Eglises d'Asie

La plainte des catholiques de Thai Ha contre les médias officiels a fait sortir le pouvoir central de la réserve où il se tenait jusqu’à présent, estime un analyste

Publié le 25/03/2010




Avec les récentes interventions de la police de Saigon contre Me Lê Trân Luât, avocat (1), ce que l’on appelle désormais « l’affaire des catholiques de Thai Ha » aurait-elle changé de dimension ? Maintenue dans les limites de la capitale et traitée jusqu’à présent par des autorités municipales, aurait-elle pris maintenant une dimension nationale ? C’est ce que donne à penser un commentaire…

… mis en ligne par une agence en langue vietnamienne, le 5 mars dernier (2). Celui-ci s’efforce de démontrer que, contrairement à ce que certains ont pensé trop rapidement, la riposte du pouvoir aux protestations catholiques est – et l’a sans doute été dès le début – animée, calculée et coordonnée au plus haut niveau du gouvernement.

Toute l’année dernière, les questions soulevées par les réclamations des catholiques et leurs manifestations de prière ont été réglées au niveau de l’arrondissement et, quelquefois, de la ville.
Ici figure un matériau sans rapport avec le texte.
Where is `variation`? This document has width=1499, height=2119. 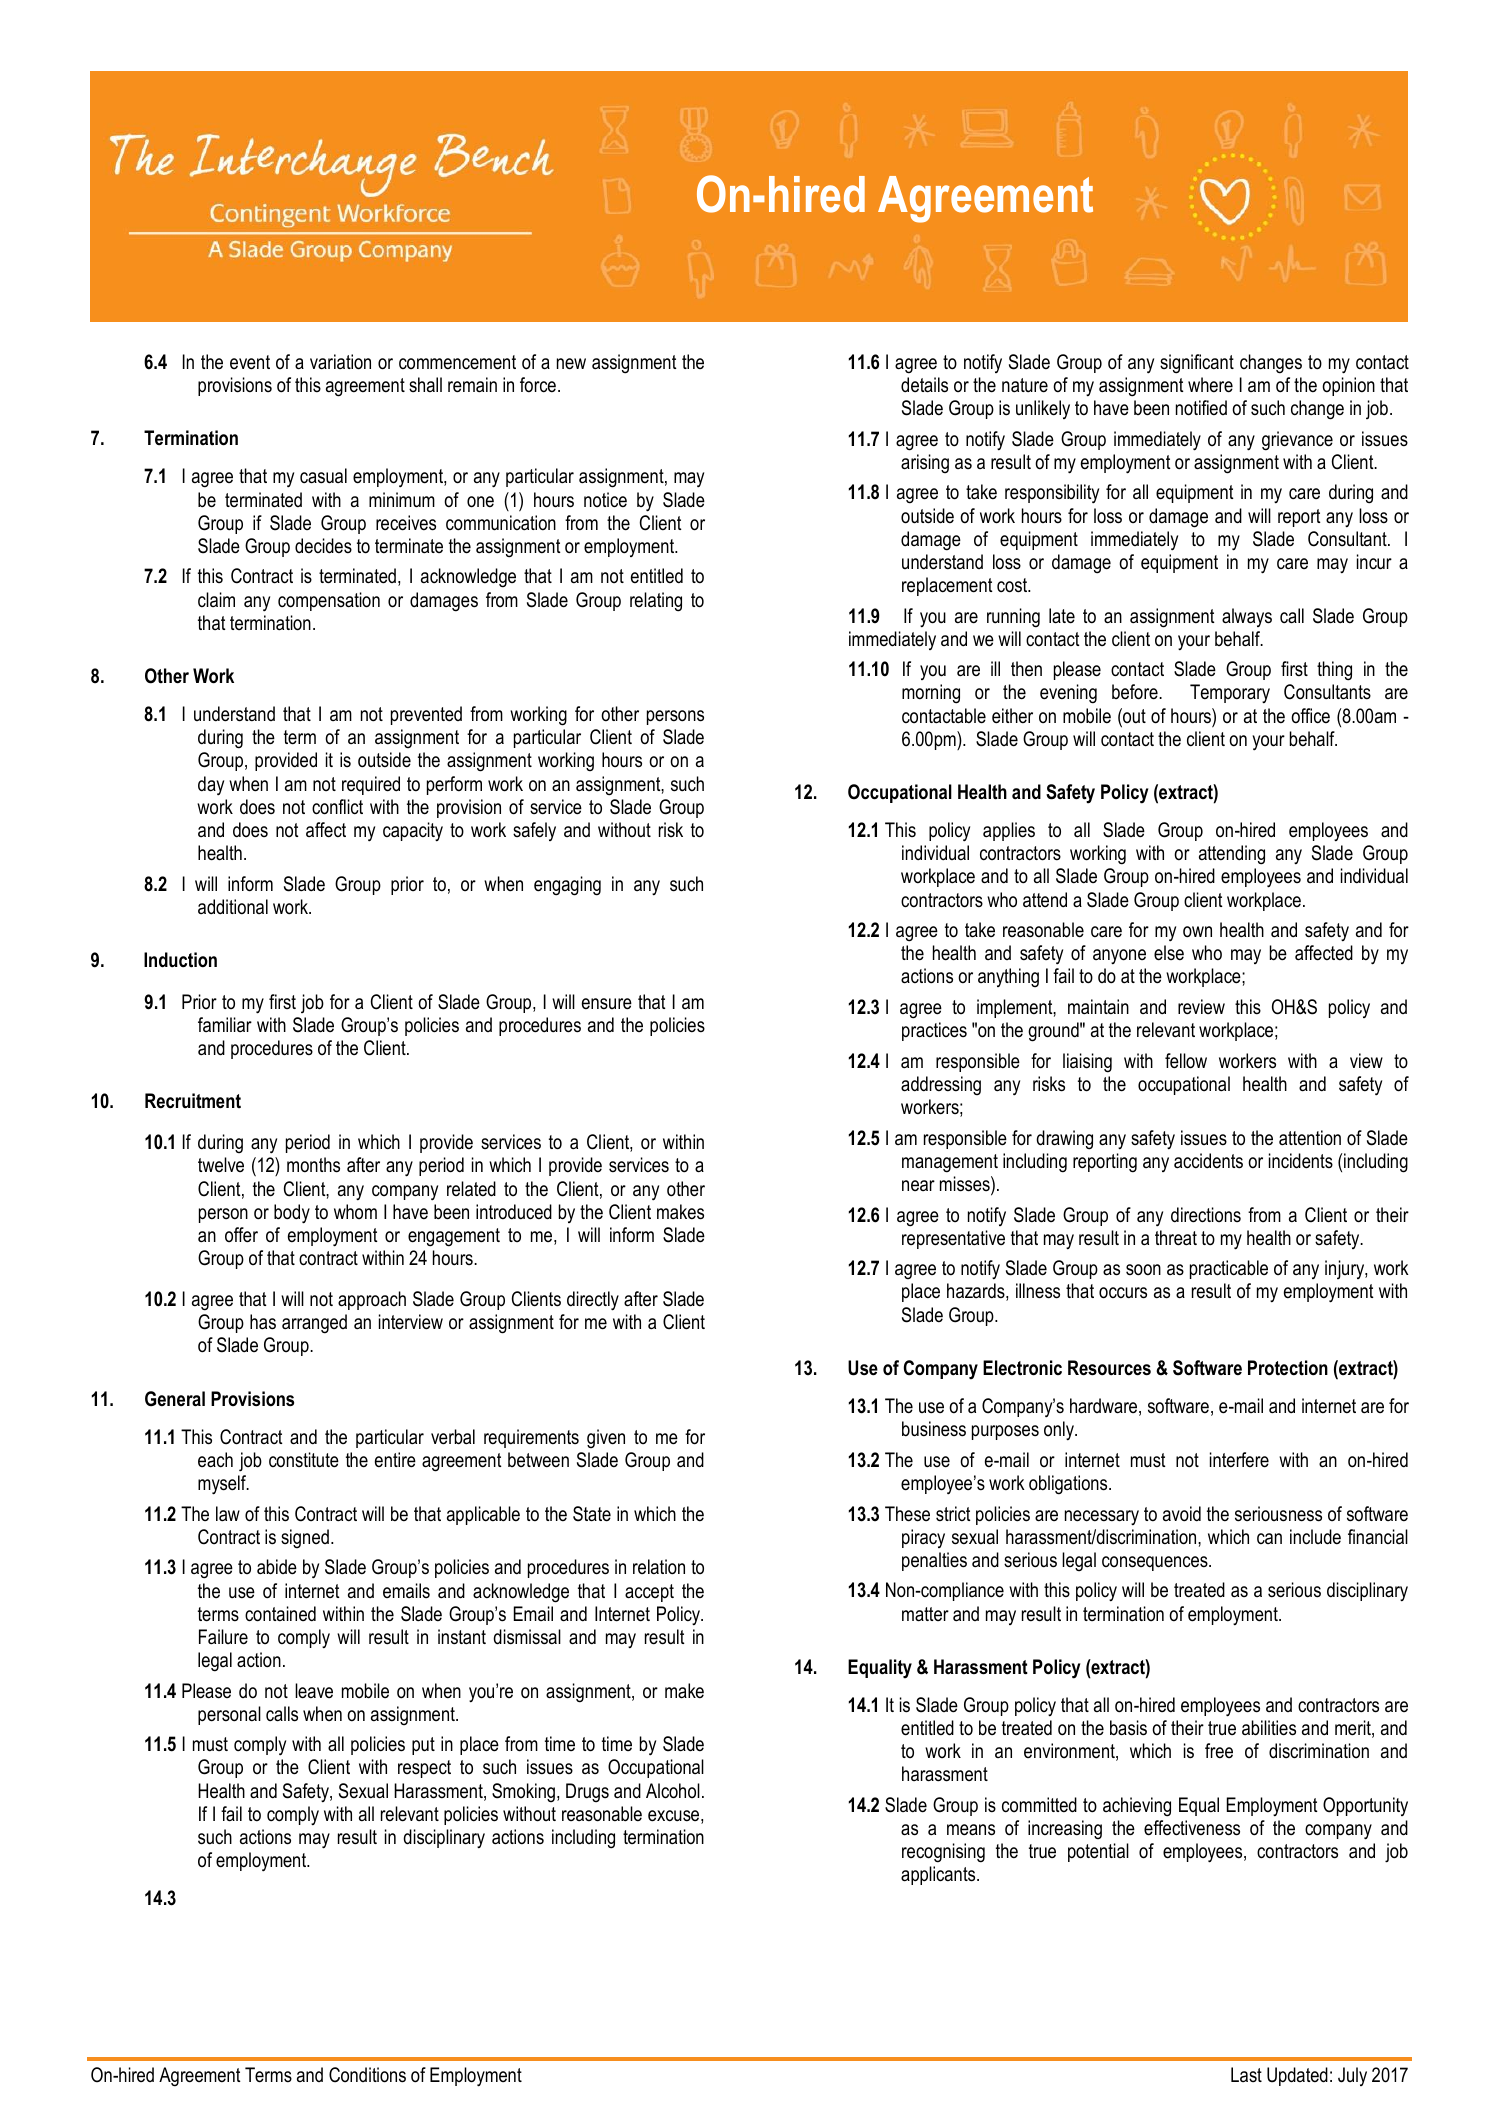
variation is located at coordinates (340, 362).
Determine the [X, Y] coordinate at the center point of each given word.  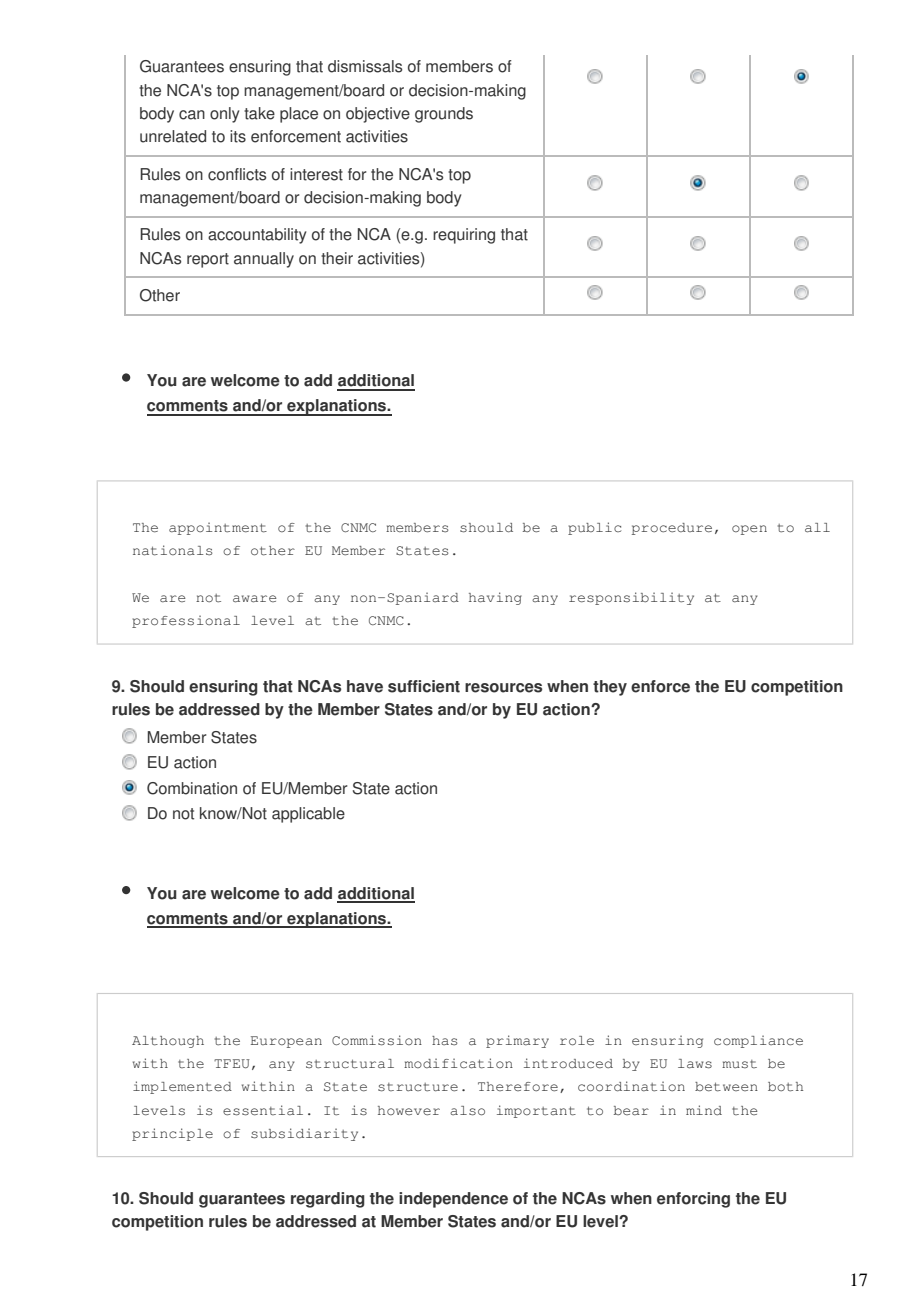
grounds [444, 115]
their [337, 258]
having [495, 598]
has [444, 1041]
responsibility [631, 598]
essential [263, 1110]
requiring [464, 236]
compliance [758, 1041]
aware [255, 599]
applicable [308, 815]
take [259, 113]
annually [264, 260]
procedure [672, 529]
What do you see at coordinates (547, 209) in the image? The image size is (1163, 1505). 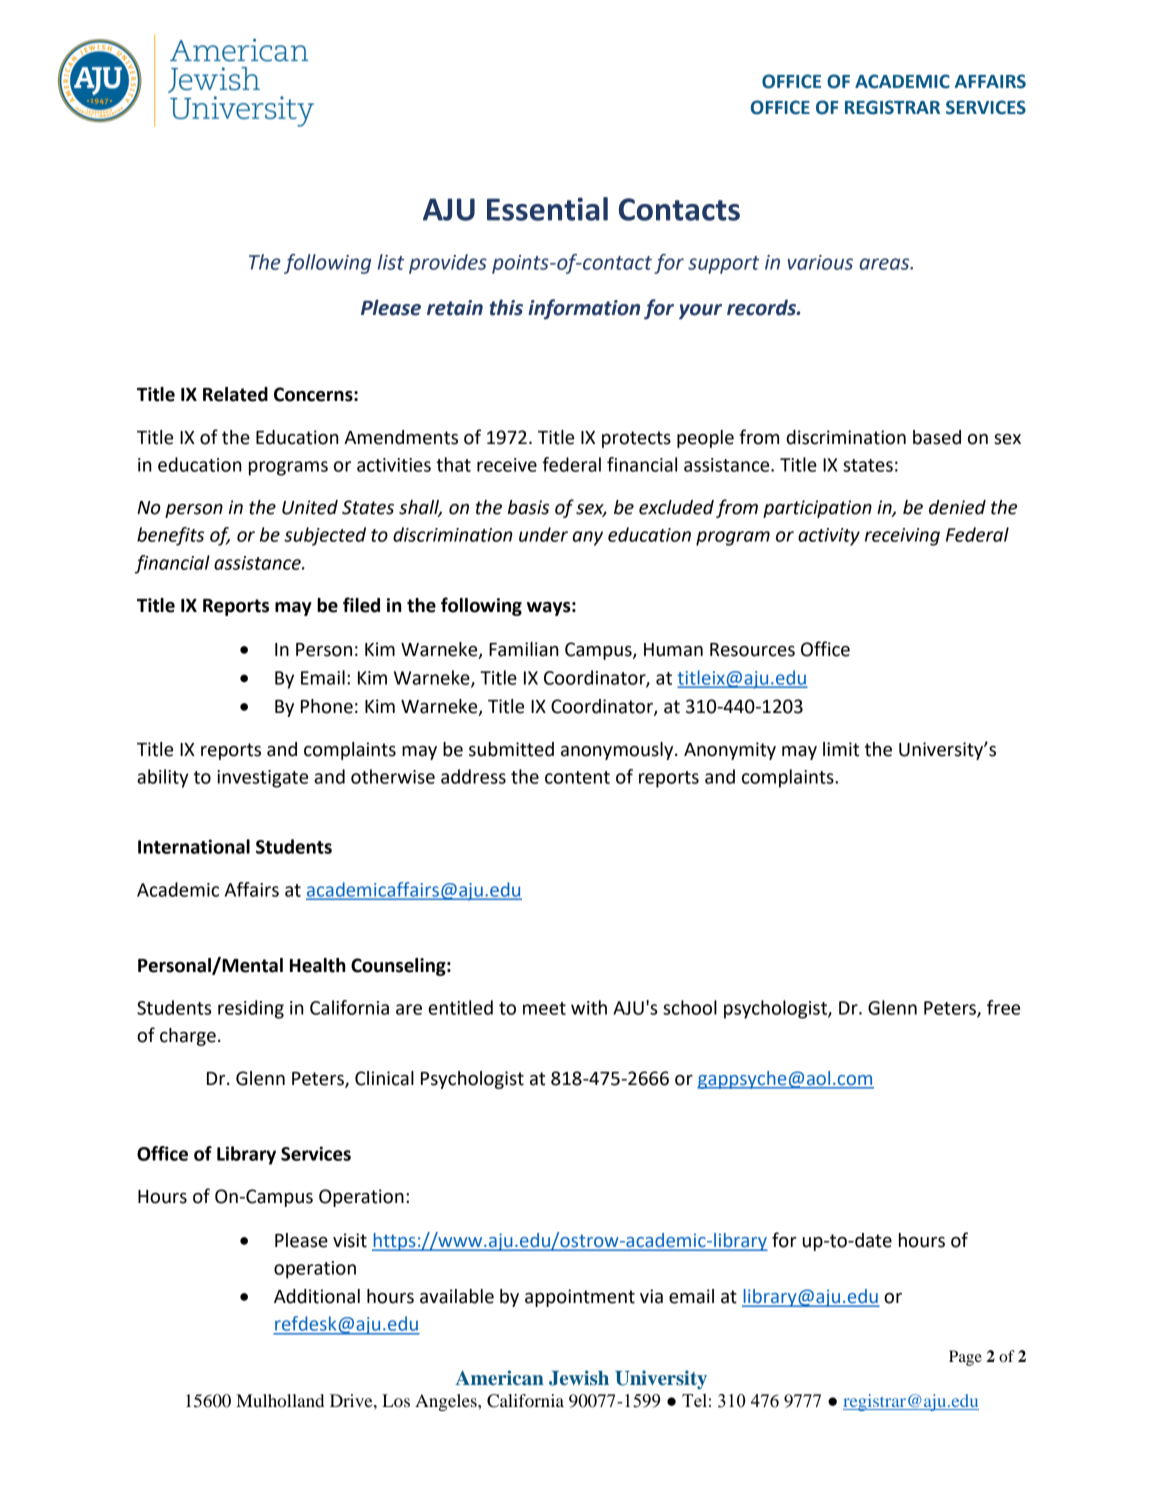 I see `Essential` at bounding box center [547, 209].
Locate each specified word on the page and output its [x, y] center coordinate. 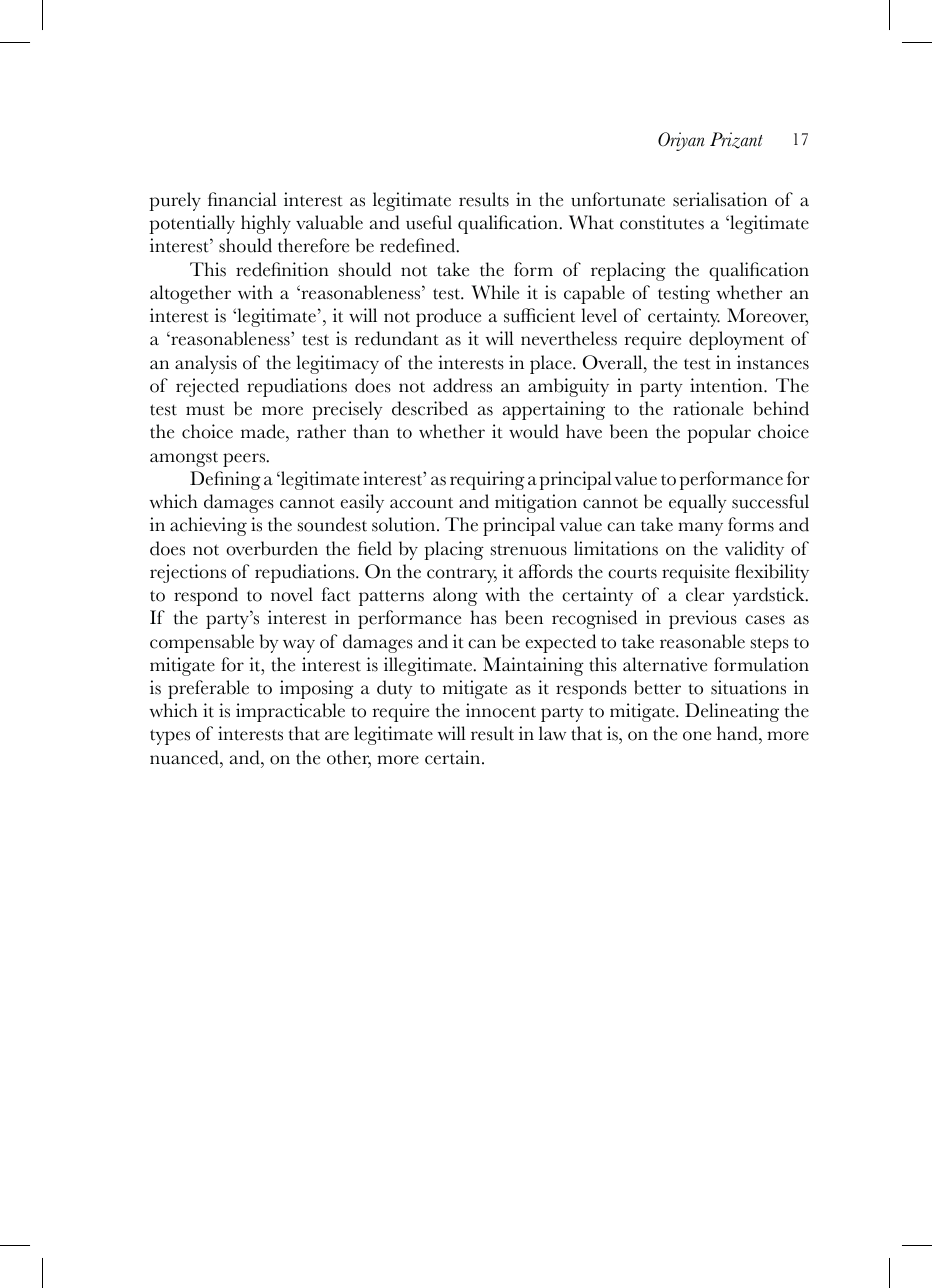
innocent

Le pouvoir central s’est bien gardé d’émettre une opinion, laissant entendre qu’il s’agissait là d’une affaire locale. La plus haute autorité rencontrée par les fidèles de cette paroisse fut un des membres du Comité populaire de Hanoi. Les autorités supérieures ont donc pris soin de se tenir à distance de l’affaire et de garder celle-ci à l’intérieur du cadre municipal, suggérant ainsi que son importance ne méritait pas leur attention.

Mais, ces derniers jours, les actions illégales menées contre l’avocat et son cabinet de Saigon ont levé le voile sur les véritables instances chargées de traiter cette affaire. Ces dernières ont à leur disposition les forces de sécurité de Saigon. Les policiers de l’arrondissement de Go Vâp, à Hô Chi Minh-Ville, n’ont-ils pas dit à Me Luât, lors de son arrestation et de son internement provisoire du 3 mars, qu’ils agissaient sur ordre supérieur ?

L’avocat est le représentant légal de ses clients catholiques de Hanoi dans la plainte lancée par eux contre le journal et la télévision de la capitale pour déformation de la vérité, plus précisément pour avoir affirmé que les catholiques inculpés s’étaient déclarés coupables devant le tribunal – ce qui était faux. L’arrestation de l’avocat à l’aéroport de Saigon, sa mise en surveillance dans les locaux de la police ont eu lieu le jour même où il devait assister ses clientes, Mmes Nguyên Thi Viêt et Ngô Thi Dung, dans des démarches auprès des médias, objets de la plainte. Cette même matinée, à Hanoi, Mme Viêt était convoquée à la Sécurité de son district sans raison apparente, pour y faire le récit des débats du procès. Cet ensemble de faits montre à l’évidence non seulement une coordination de l’action policière au niveau national mais encore la solidarité existant entre la presse officielle et les divers organismes de l’Etat.

Il apparaît que l’interdit qui empêchait le pouvoir central de s’impliquer trop ouvertement dans cette affaire est tombé. La critique ouverte contre les médias officiels a contraint les autorités centrales à sortir de leur réserve, ce que n’avaient pas réussi à faire les revendications de terrains et les manifestations de prière de l’année dernière.